Pendant les haltes, Vascody charmait l'enfant en lui parlant de sa jeunesse, revenant souvent à certaine période glorieuse où, de vingt à trente ans, il avait triomphé au théâtre. L'apogée de sa courte carrière était, marquée par la Vendetta, dont il avait, en 1839, créé à l'Opéra le rôle principal. L'auteur, le comte de Ruolz-Montchal, avait précédemment donné à l'Opéra-Comique un petit ouvrage: Attendre et courir, composé en collaboration avec Fromental Halévy; Vascody, qui, simple débutant, y tenait un modeste rôle, avait alors frappé par sa belle voix le comte de Ruolz, prompt à le choisir plus tard entre tous comme protagoniste de la Vendetta.

En interprétant cette dernière œuvre, Vascody connut de rayonnants succès. Son organe pur et généreux déchaînait chaque soir l'enthousiasme.

Mais, à la suite d'un accident de larynx, il dut, en plein épanouissement, quitter le théâtre et vivre d'enseignement vocal. Dans l'extrême vieillesse, privé d'élèves, il chanta dans les rues, guitare en main, et recueillit quelques aumônes grâce à de belles notes persistantes.

Conduit un jour à Neuilly par les hasards de son existence nomade, il franchit la grille ouverte d'un jardin et entonna au pied d'une tranquille maisonnette le grand air de la Vendetta.

Au bout de quelques mesures, un vieillard parut sur le seuil en murmurant avec émotion:

«Oh! cette voix… cette voix… Seigneur, est-ce possible?…»

Puis, s'avançant, le nouveau venu s'écria soudain en joignant les mains:

«Vascody!… C'est lui, c'est bien lui!…»

Vascody, s'arrêtant court, dit alors tout tremblant:

«Le comte de Ruolz-Montchal!…»

Les deux hommes, en pleurant, tombèrent aux bras l'un de l'autre, bouleversés par les réminiscences de jeunesse qu'éveillait en eux leur vue réciproque.
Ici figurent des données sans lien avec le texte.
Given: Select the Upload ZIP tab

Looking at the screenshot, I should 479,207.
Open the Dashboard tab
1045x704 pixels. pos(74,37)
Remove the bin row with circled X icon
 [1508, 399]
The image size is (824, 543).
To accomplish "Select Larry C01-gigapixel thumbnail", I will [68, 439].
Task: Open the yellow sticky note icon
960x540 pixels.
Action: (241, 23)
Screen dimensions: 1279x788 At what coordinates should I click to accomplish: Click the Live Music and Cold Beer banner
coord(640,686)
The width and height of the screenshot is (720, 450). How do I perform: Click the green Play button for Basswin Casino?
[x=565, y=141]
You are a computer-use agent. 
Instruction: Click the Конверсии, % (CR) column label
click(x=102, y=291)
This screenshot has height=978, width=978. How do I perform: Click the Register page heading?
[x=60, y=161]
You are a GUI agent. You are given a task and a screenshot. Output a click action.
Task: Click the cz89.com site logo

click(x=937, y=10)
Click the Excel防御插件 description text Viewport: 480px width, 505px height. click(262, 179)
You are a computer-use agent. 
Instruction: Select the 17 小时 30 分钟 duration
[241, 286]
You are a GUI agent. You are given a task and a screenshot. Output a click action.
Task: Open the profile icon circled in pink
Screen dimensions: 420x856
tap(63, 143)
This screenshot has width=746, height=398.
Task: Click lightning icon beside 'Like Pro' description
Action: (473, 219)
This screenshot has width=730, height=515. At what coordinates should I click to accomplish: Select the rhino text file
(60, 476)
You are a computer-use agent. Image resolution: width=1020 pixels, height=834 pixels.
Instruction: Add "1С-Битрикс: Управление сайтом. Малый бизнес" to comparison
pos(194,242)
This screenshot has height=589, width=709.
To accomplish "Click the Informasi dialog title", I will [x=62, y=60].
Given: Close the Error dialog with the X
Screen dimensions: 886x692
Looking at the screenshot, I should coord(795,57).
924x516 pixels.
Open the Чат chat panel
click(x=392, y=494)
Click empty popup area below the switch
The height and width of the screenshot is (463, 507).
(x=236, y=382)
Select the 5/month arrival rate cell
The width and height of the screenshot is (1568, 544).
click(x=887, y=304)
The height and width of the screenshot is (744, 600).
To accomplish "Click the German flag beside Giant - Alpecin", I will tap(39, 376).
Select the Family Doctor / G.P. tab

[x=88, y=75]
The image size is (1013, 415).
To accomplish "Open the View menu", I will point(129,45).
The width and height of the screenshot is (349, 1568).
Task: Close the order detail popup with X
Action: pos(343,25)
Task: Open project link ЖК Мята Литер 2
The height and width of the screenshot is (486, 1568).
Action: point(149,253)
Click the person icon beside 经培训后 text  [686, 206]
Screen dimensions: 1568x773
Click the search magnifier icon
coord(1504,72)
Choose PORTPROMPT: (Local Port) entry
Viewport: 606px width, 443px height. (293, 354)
Introduit dans la maison, Vascody narra sa lamentable histoire à son ami, qui le renseigna ensuite sur sa propre vie.

Poussé vers la chimie par des revers de fortune, à une époque où son œuvre musicale était déjà nombreuse, le comte de Ruolz avait trouvé sa célèbre méthode pour argenter et dorer les métaux puis son procédé pour fondre l'acier. Plus tard il avait inventé son métal phosphoré, aussitôt employé dans la fabrication des canons français.

Actuellement Ruolz venait de réaliser, après plusieurs années de recherches, une nouvelle découverte gardée secrète. Il résolut d'en offrir la primeur à son vieil ami, dont le chant imprévu, avec un charme qui le grisait encore, lui avait joyeusement rappelé l'ancien temps. Le conduisant à son laboratoire, il étala devant lui une couche de fine braise ardente sur un petit plateau en tulle d'amiante muni de quatre pieds—et posa sur ce lit de feu une légère boîte en mica, au fond de laquelle brillait, sous forme de minuscule rouleau, une rigide et féerique dentelle de métal inappréciable pour l'œil nu. La transparence du tulle d'amiante visait à exclure des esprits tout soupçon concernant le stratagème des doubles fonds.

Sous l'action de la chaleur, l'étrange dentelle s'accrut peu à peu en tous sens, gagnant ostensiblement en largeur et en épaisseur pendant que ses surfaces internes, par suite de son allongement, glissaient les unes sur les autres. En outre le métal s'assouplissait et le grossissement rendait visible chaque minime contour de l'ouvrage. Finalement une longue bande de dentelle étincelante, enroulée sans jeu sur elle-même, occupa l'entière capacité disponible, en touchant partout les parois de mica.

Déposant loin du fragile foyer la boîte prise par deux petites anses latérales et inconductrices, Ruolz laissa l'ensemble se refroidir puis, soulevant le couvercle, sortit la dentelle, prompte à se dérouler. Manié par Vascody, le fabuleux réseau offrait plus de souplesse et de délicate beauté que les points de luxe les plus recherchés, malgré son essence métallique, trahie par un restant de chaleur et un poids surprenant joints à d'ardents reflets.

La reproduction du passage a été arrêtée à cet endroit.